[Stored data]
● ● ● ● ●

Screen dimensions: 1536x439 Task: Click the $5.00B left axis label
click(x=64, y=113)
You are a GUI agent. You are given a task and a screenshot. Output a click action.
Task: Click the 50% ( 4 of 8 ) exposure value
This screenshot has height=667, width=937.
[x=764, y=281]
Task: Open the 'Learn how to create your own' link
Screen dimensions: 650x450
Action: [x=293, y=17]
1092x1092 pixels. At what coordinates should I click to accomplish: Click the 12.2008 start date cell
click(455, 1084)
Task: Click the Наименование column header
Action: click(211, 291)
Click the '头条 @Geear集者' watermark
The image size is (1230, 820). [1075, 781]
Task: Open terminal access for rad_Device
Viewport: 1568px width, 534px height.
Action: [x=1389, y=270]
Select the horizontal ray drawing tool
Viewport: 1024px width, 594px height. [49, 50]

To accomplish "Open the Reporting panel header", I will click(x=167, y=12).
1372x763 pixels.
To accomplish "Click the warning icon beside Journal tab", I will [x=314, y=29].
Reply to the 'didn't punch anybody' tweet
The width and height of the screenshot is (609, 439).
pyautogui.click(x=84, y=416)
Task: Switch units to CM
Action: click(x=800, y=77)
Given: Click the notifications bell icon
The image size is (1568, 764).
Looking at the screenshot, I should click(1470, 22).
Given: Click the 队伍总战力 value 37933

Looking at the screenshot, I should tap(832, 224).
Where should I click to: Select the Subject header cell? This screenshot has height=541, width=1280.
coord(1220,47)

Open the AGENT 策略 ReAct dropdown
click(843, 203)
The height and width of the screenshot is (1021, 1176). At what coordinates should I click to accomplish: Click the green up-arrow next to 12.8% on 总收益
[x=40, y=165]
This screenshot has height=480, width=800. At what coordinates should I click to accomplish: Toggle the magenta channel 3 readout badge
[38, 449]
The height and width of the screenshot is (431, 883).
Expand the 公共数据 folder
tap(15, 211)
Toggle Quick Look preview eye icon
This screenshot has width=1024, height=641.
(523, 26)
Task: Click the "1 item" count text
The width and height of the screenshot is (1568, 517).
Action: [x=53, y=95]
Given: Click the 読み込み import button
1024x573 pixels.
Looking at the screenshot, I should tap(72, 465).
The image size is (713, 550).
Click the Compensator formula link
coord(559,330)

● ● ● ● ●

_What you need to do_
The response should consist of the entries, retyped exactly and in full.

_Answer for this exercise_
Screen dimensions: 1536x439 Task: Click the $5.00B left axis label
click(x=64, y=113)
You are a GUI agent. You are given a task and a screenshot. Output a click action.
Task: Click the 50% ( 4 of 8 ) exposure value
This screenshot has height=667, width=937.
[x=764, y=281]
Task: Open the 'Learn how to create your own' link
Screen dimensions: 650x450
Action: [x=293, y=17]
1092x1092 pixels. At what coordinates should I click to accomplish: Click the 12.2008 start date cell
click(455, 1084)
Task: Click the Наименование column header
Action: click(211, 291)
Click the '头条 @Geear集者' watermark
The image size is (1230, 820). [1075, 781]
Task: Open terminal access for rad_Device
Viewport: 1568px width, 534px height.
Action: [x=1389, y=270]
Select the horizontal ray drawing tool
Viewport: 1024px width, 594px height. [49, 50]

To accomplish "Open the Reporting panel header", I will click(x=167, y=12).
1372x763 pixels.
To accomplish "Click the warning icon beside Journal tab", I will [x=314, y=29].
Reply to the 'didn't punch anybody' tweet
The width and height of the screenshot is (609, 439).
pyautogui.click(x=84, y=416)
Task: Switch units to CM
Action: click(x=800, y=77)
Given: Click the notifications bell icon
The image size is (1568, 764).
Looking at the screenshot, I should click(1470, 22).
Given: Click the 队伍总战力 value 37933

Looking at the screenshot, I should tap(832, 224).
Where should I click to: Select the Subject header cell? This screenshot has height=541, width=1280.
coord(1220,47)

Open the AGENT 策略 ReAct dropdown
click(843, 203)
The height and width of the screenshot is (1021, 1176). At what coordinates should I click to accomplish: Click the green up-arrow next to 12.8% on 总收益
[x=40, y=165]
This screenshot has height=480, width=800. At what coordinates should I click to accomplish: Toggle the magenta channel 3 readout badge
[38, 449]
The height and width of the screenshot is (431, 883).
Expand the 公共数据 folder
tap(15, 211)
Toggle Quick Look preview eye icon
This screenshot has width=1024, height=641.
(523, 26)
Task: Click the "1 item" count text
The width and height of the screenshot is (1568, 517).
Action: [x=53, y=95]
Given: Click the 読み込み import button
1024x573 pixels.
Looking at the screenshot, I should tap(72, 465).
The image size is (713, 550).
Click the Compensator formula link
coord(559,330)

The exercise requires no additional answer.